Jerry Sorrells, control and HMI product manager, Parker Hannifin Automation Group, points out that for additive processes to grow more into mainstream manufacturing, system throughput must increase. "When you try to speed up certain deposition methods, control and optimization problems arise, such as overshoot, settling time and mechanical stiffness among others, which can negatively affect quality," Sorrells says. "To increase throughput for mainstream manufacturing, we likely will see pipelining techniques and collaborative robots employed, where different printing systems will work together to produce an assembly made up of parts from highly dissimilar materials."

Roger Hart, head of R&D for Siemens Motion Control, agrees that some additive technology isn't too challenging from a traditional motion standpoint. "For instance, metal deposition and FDM are being controlled with traditional CNCs with little or no additional feature enhancements. In addition, some AM techniques have lots in common with the synchronous, path-based, on-and-off control of conventional laser-cutting machines. However, there are interesting things going on with closed-loop machining, where damaged parts are digitized with 3D cameras and then compared to the original design. Hybrid machines then can be used to simultaneously add to and subtract from the part until it is ready for the next stage. However, state-of-the art technology for this is currently barely automated." 

Additive With Lots of Motion


Figure 3: The MX3D printer combines an industrial robot with an advanced welding machine to 3D print metal in any axis and on a large scale.

An additive process with a lot of motion comes from the Joris Laarman Lab in Amsterdam, the Netherlands, although the process is not ready for high-production prime time. Autodesk is working with the lab to help develop control software for the lab's MX3D printer, which combines an industrial robot with an advanced welding machine to 3D print with metals such as steel, stainless steel, aluminum, bronze or copper (Figure 3). The robot moves a torch, which deposits a few drops of molten metal, waits for the metal to cool down, and then moves slightly and deposits more metal. This fully free-form printing approach needs no support material and allows printing in any axis.

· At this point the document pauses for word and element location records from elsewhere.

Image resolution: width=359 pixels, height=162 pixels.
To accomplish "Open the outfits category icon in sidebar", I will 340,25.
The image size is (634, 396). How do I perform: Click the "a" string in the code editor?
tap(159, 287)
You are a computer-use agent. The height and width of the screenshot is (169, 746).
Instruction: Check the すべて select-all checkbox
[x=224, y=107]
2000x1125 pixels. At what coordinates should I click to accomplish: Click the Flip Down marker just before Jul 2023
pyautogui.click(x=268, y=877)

"The machine pushes the envelope of high-deposition FDM," says Maurice Conti, director at Autodesk and a member of its CTO's team. "Typically, in industrial automation, a company sets up a robotic work cell, which then does the same operation a million times over. So if it takes a month or six months to program the work cell, that's okay because it might be performing that operation anywhere from one to 10 years.

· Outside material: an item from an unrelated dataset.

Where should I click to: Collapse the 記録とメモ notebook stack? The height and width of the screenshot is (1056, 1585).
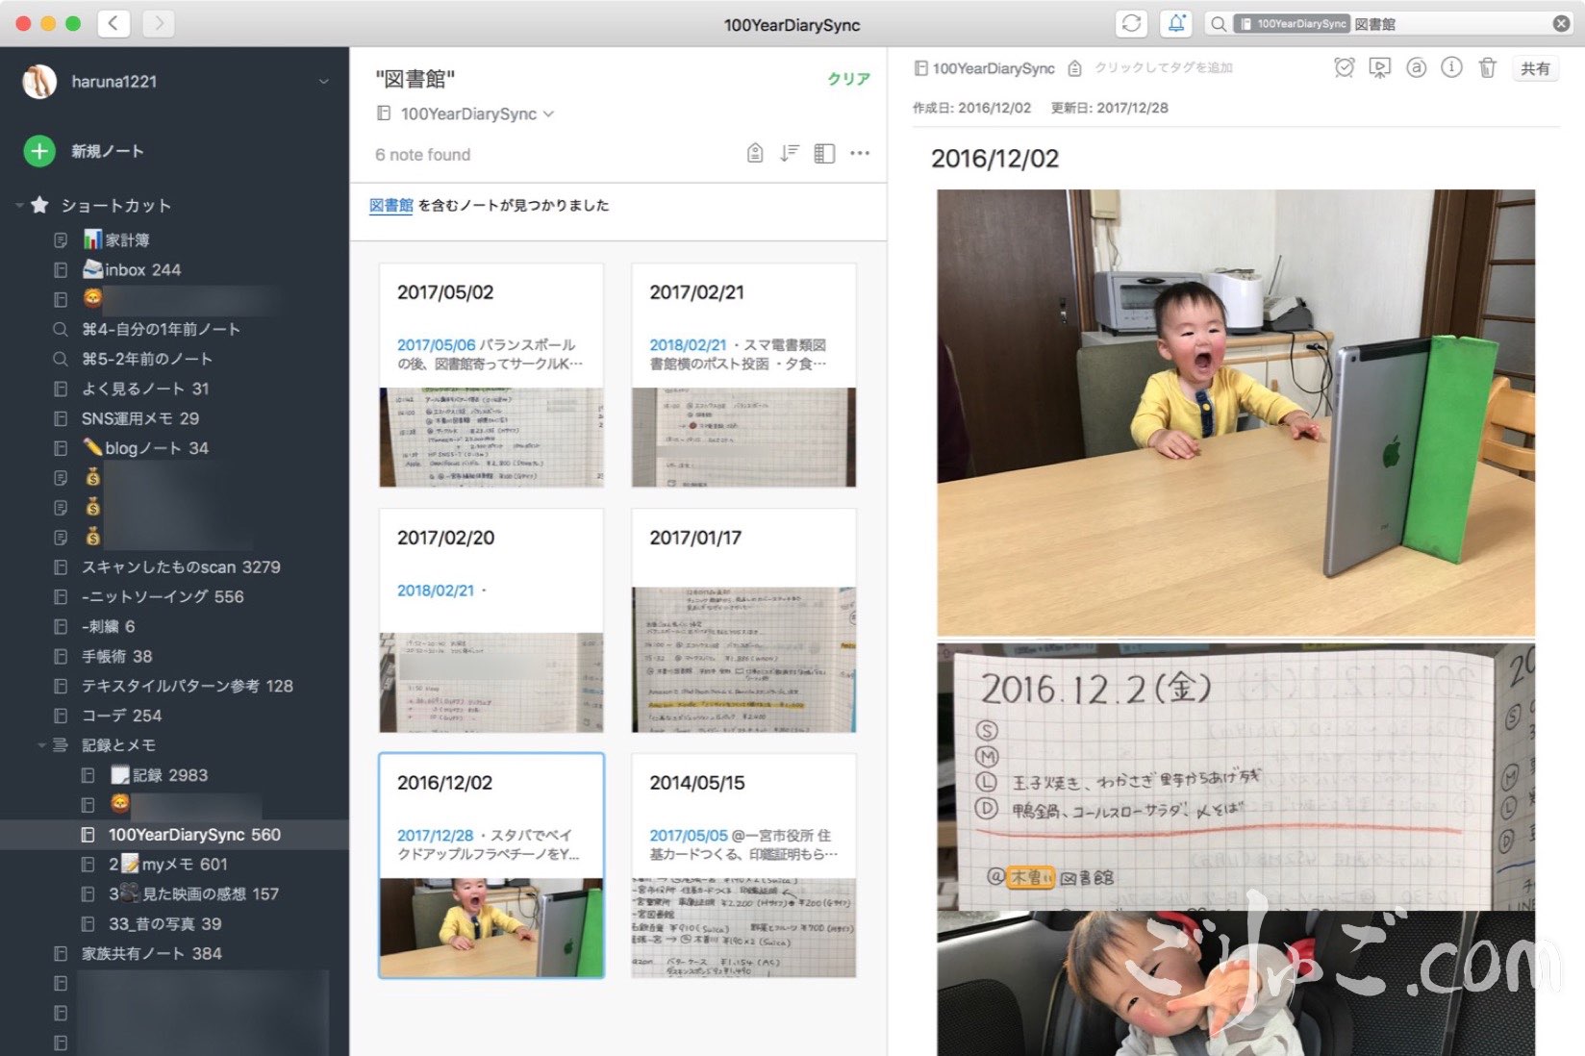(x=41, y=745)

In contrast, the MX3D asks the robot to do something once, and only do it for a short time. "So if it takes longer than a few seconds to program the movement, it's probably easier to do it non-robotically, which defeats the whole purpose, Conti says. "Eventually, we hope to adapt the printer for real-world manufacturing, especially to quickly print things on a larger scale—anything from the size of a breadbox to an object as large as the room that holds the robot. Because the builds are pretty rough, we're working on including a subtractive process that would machine the metal as it is being deposited for a smoother surface."

The biggest challenge has been creating software that can talk to the robots easily, Conti says. "For industrial software, the technology stack goes from the actual instructions the robot is receiving from its controller, such as the servo being told to move, all the way up to the design software. In some cases, we bypass the robot software and talk directly to the controller in engine code, or we bypass the controller and talk directly to the servos. The traditional robot stack is incompatible with what we're trying to do."

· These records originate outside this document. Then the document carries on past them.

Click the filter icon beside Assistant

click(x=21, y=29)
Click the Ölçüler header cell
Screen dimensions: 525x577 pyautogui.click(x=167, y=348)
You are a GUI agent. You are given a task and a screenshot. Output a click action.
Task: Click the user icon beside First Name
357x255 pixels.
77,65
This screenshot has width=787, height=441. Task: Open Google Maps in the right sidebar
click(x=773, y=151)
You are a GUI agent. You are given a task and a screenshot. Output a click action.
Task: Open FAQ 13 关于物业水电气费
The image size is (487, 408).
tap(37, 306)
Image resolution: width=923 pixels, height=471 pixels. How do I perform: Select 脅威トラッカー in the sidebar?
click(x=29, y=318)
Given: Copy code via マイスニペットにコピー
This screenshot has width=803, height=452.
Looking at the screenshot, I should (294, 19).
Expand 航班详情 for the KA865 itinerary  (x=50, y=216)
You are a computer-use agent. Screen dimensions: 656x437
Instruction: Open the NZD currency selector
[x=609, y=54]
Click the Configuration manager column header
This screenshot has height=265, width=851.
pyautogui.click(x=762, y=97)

Imagine a future in which every part that goes down the line could be different, and each line would adapt in real time. "The control software would have to understand what's coming down the line and, depending on the blank, it would make a specific part using a particular set of robotic instructions. Also, the electromechanical systems, the robots themselves, would need to be flexible in the operations they can perform, so the line can be dynamic in that way."